> Required work
The lines from the one containing "Choose the Twb Wet Bulb parameter" through the last one in the data: please copy those exactly, and only those, without the pictures.

> Collected data
──────────

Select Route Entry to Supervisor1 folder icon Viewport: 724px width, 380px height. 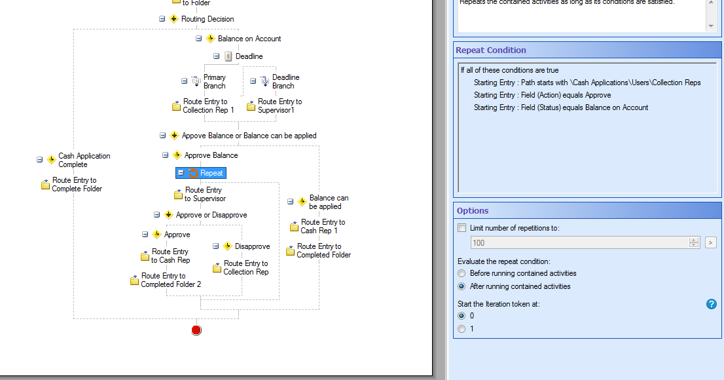click(251, 106)
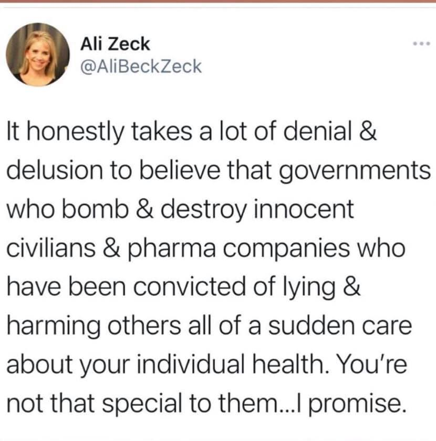Click the word 'governments' in the tweet
Screen dimensions: 436x441
coord(355,170)
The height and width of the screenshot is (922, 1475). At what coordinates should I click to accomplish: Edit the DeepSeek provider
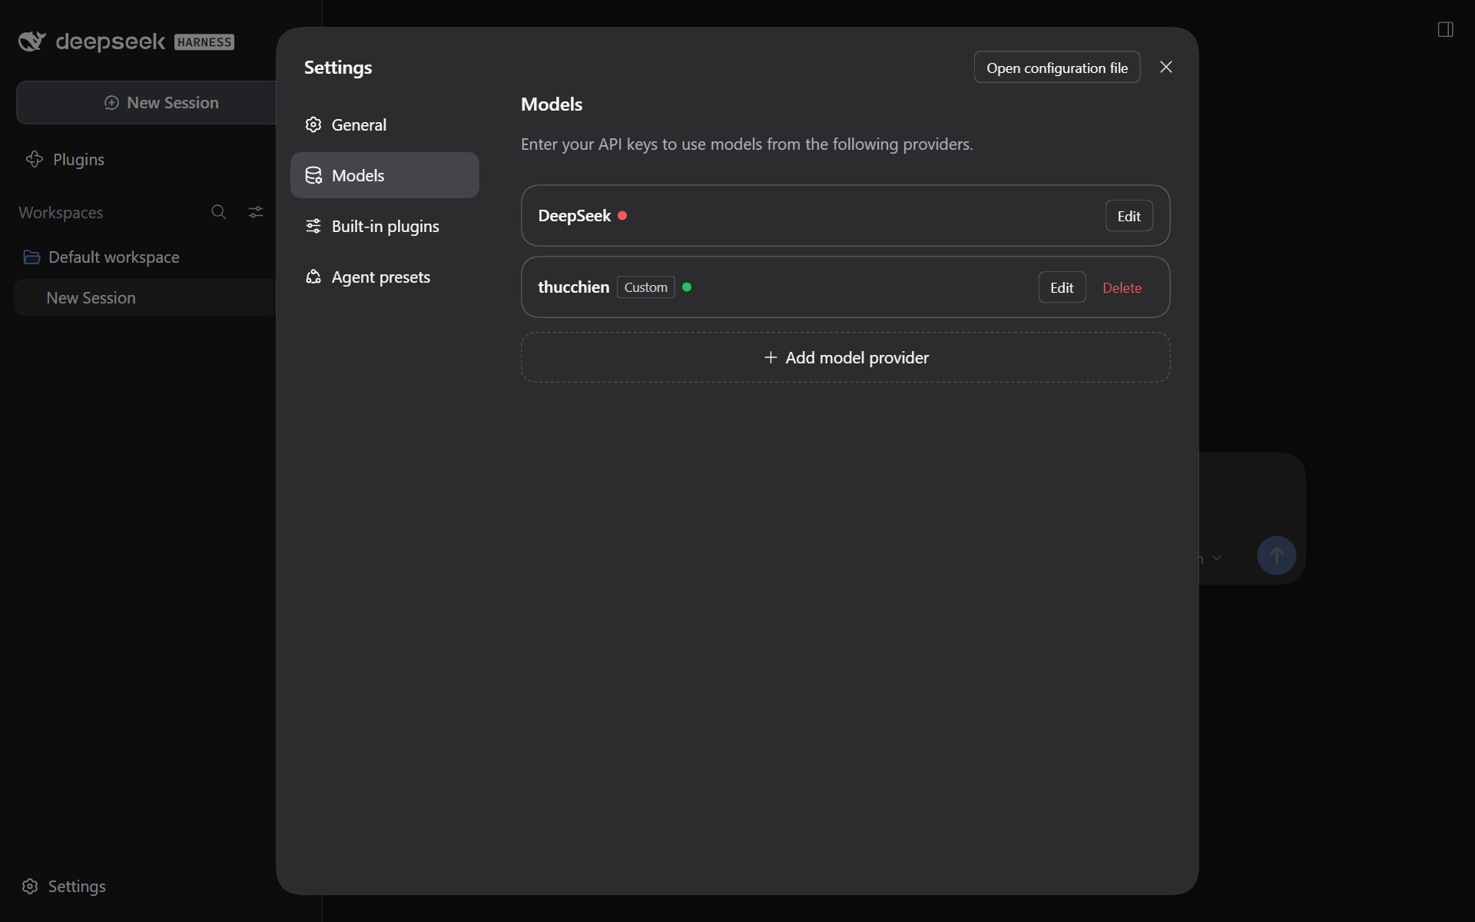[x=1129, y=216]
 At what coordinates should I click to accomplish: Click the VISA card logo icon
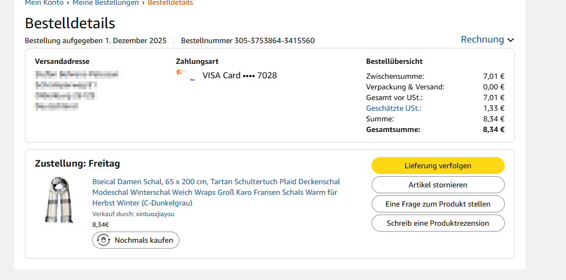pos(186,76)
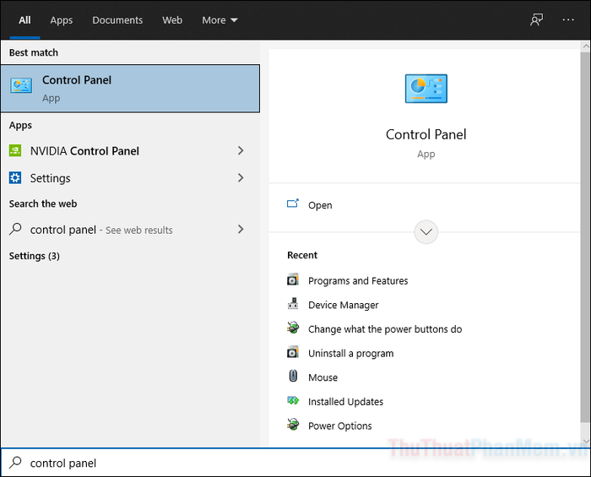Switch to the Documents tab
Image resolution: width=591 pixels, height=477 pixels.
click(117, 20)
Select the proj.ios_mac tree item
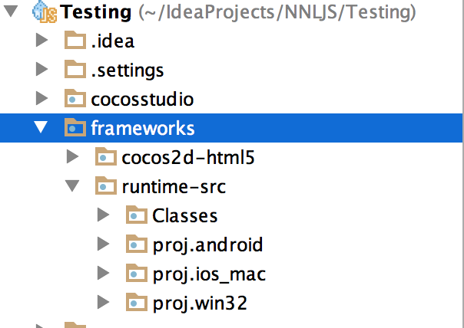The width and height of the screenshot is (464, 328). pos(209,273)
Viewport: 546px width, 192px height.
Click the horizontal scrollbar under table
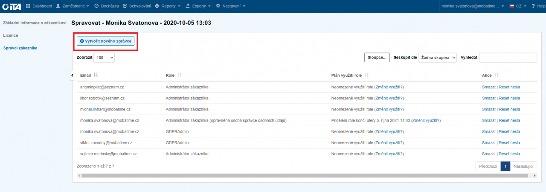pyautogui.click(x=299, y=175)
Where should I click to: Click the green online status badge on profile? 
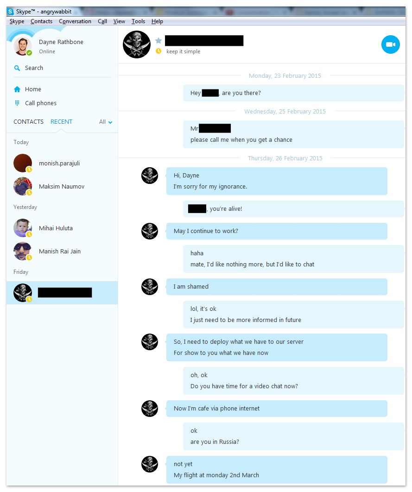tap(29, 53)
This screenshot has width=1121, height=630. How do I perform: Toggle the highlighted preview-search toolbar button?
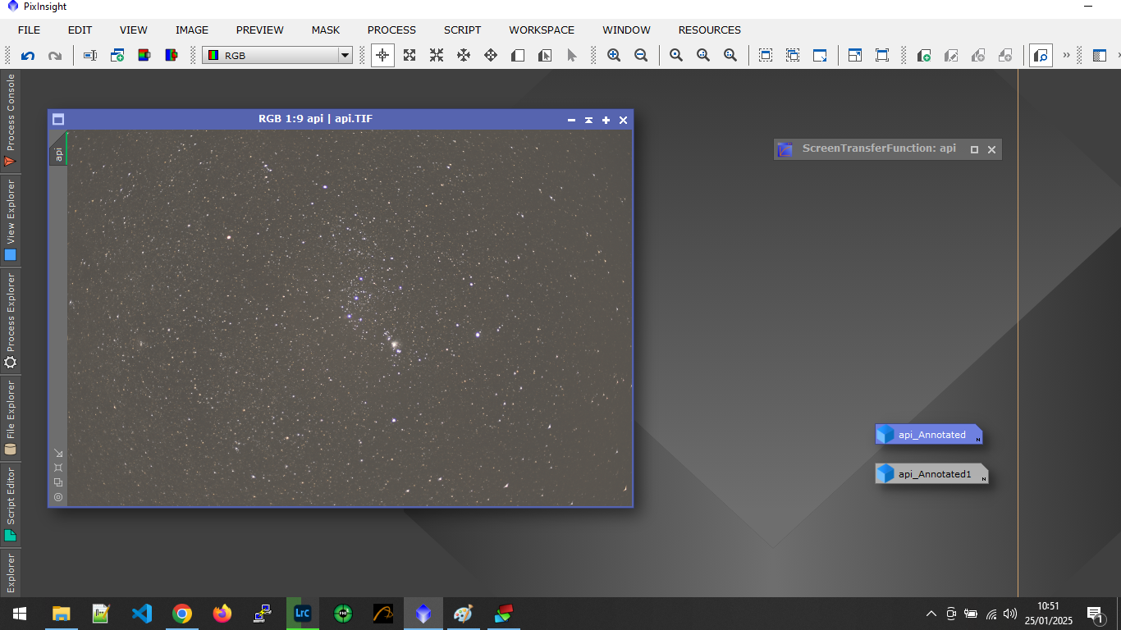click(1041, 56)
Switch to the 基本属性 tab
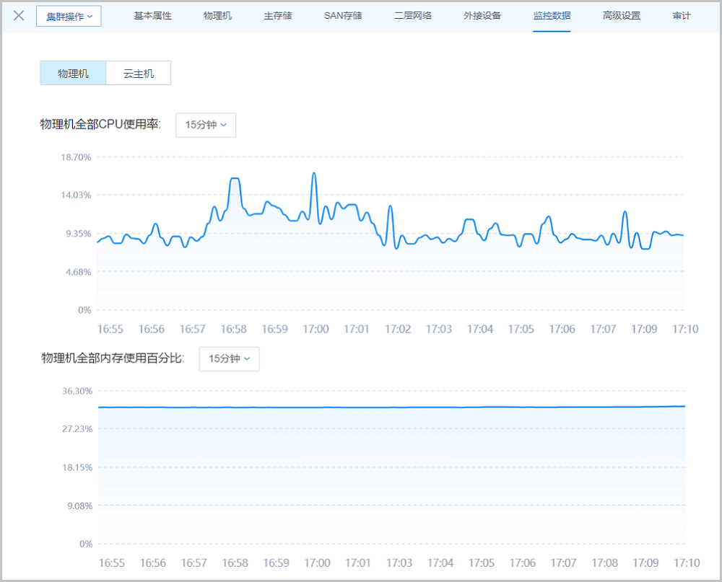Screen dimensions: 722x582 [x=152, y=16]
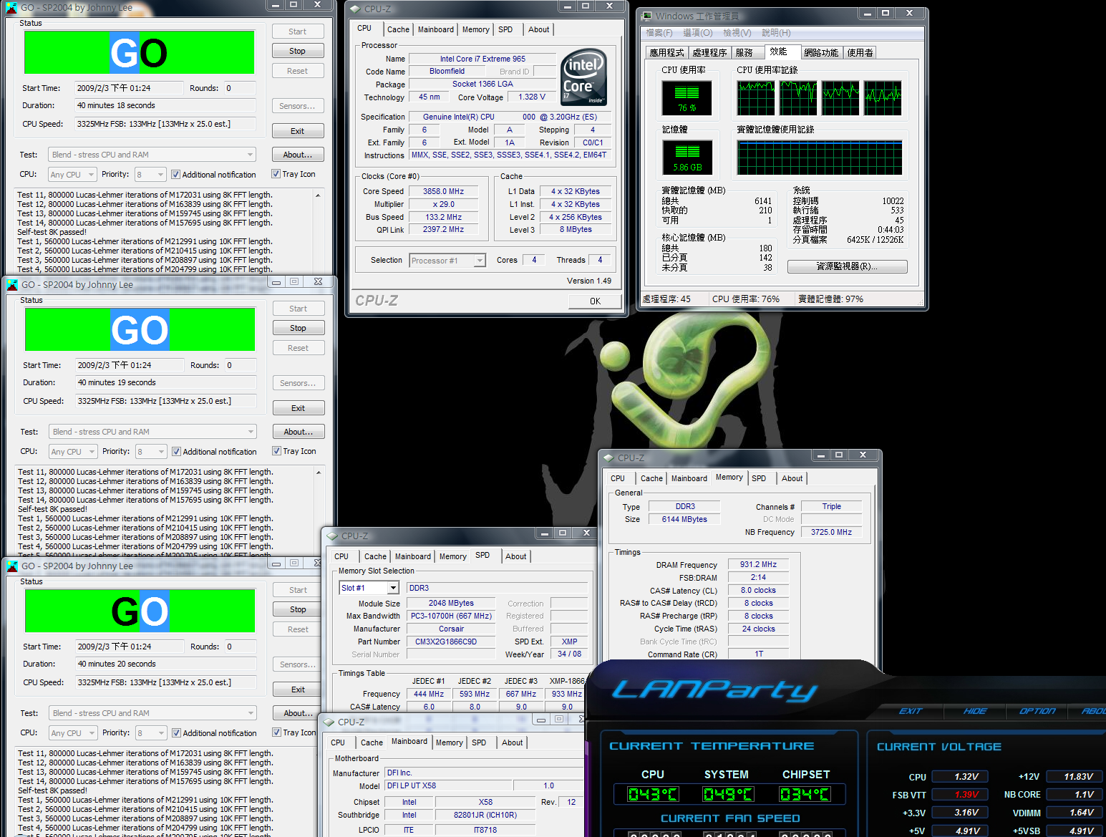Viewport: 1106px width, 837px height.
Task: Click the Intel Core i7 logo in CPU-Z
Action: click(583, 77)
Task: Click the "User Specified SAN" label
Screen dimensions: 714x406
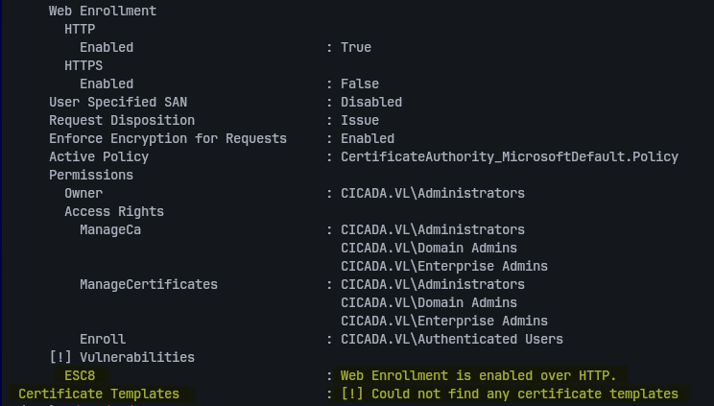Action: 118,102
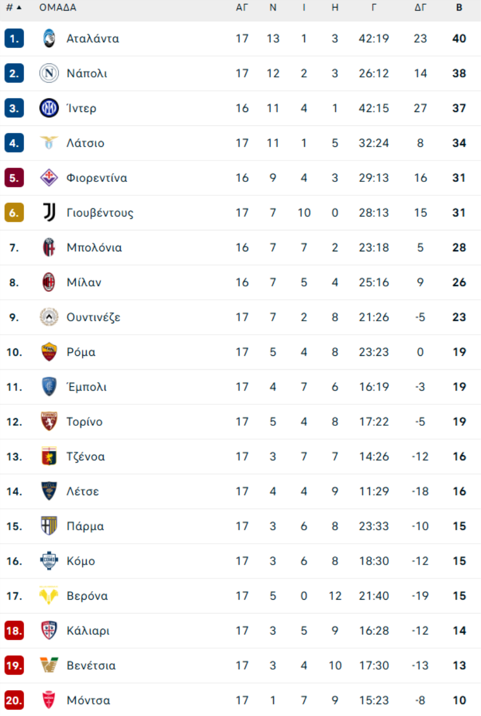The width and height of the screenshot is (481, 716).
Task: Sort by points column header Β
Action: coord(459,7)
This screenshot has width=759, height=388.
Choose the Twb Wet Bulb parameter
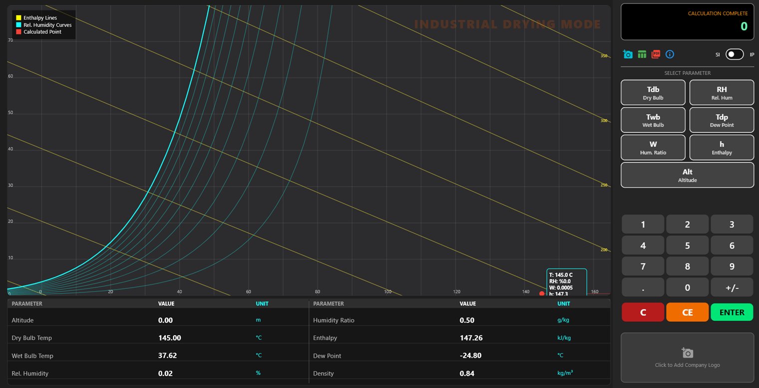(x=653, y=121)
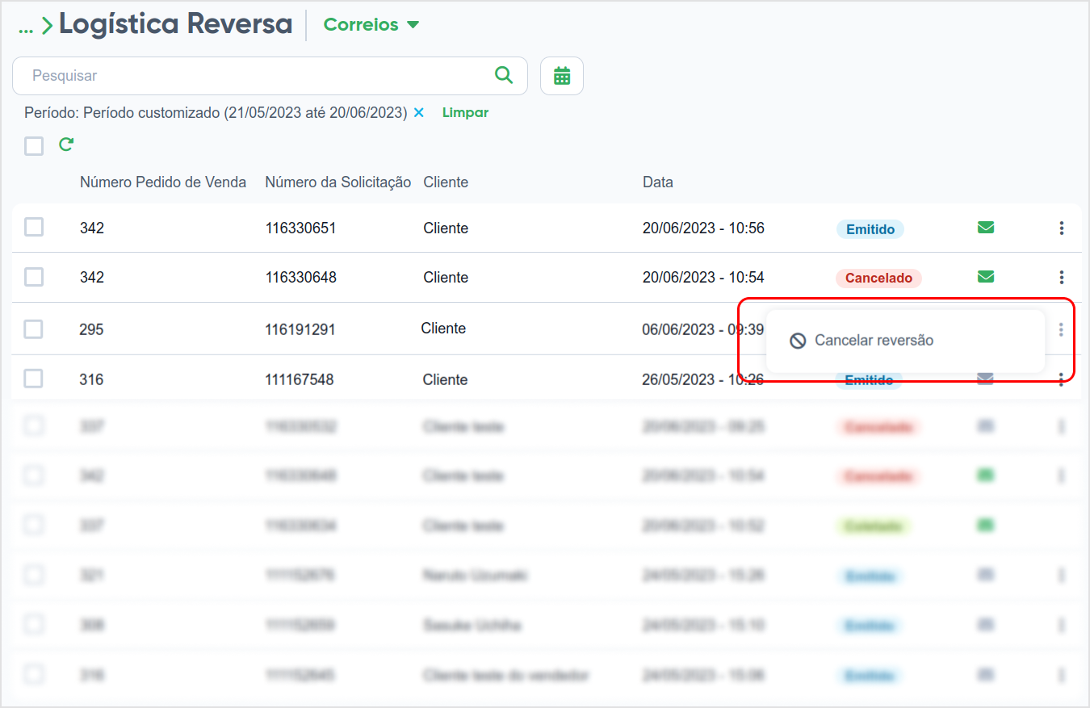This screenshot has width=1090, height=708.
Task: Click the Limpar link
Action: [465, 113]
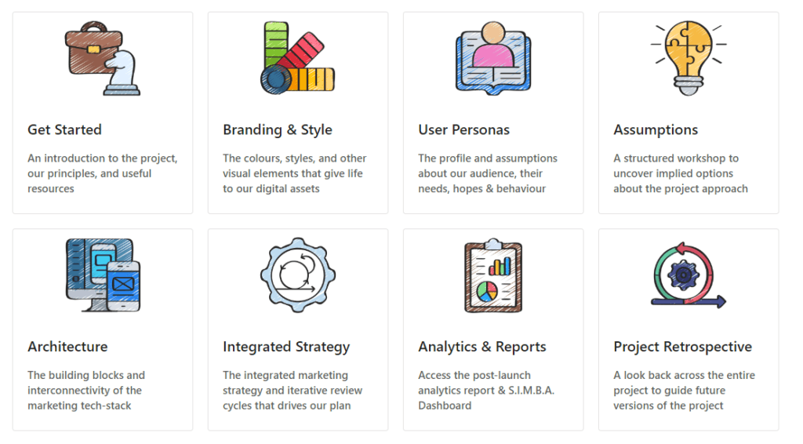The width and height of the screenshot is (803, 444).
Task: Open the Get Started heading link
Action: 64,129
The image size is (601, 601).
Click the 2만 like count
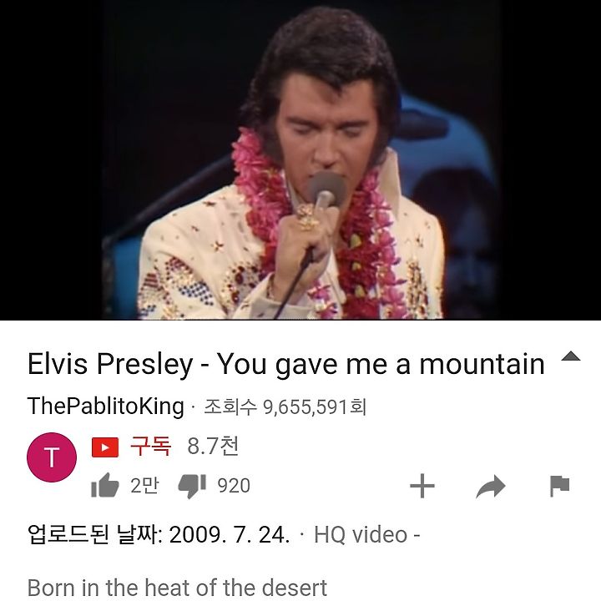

──────────

> Problem solution
Choose the Twb Wet Bulb parameter
(x=653, y=121)
This screenshot has width=1090, height=708.
Task: Click the Limpar link
Action: [465, 113]
The width and height of the screenshot is (803, 444).
Task: Open the Get Started heading link
Action: 64,129
The image size is (601, 601).
Click the 2만 like count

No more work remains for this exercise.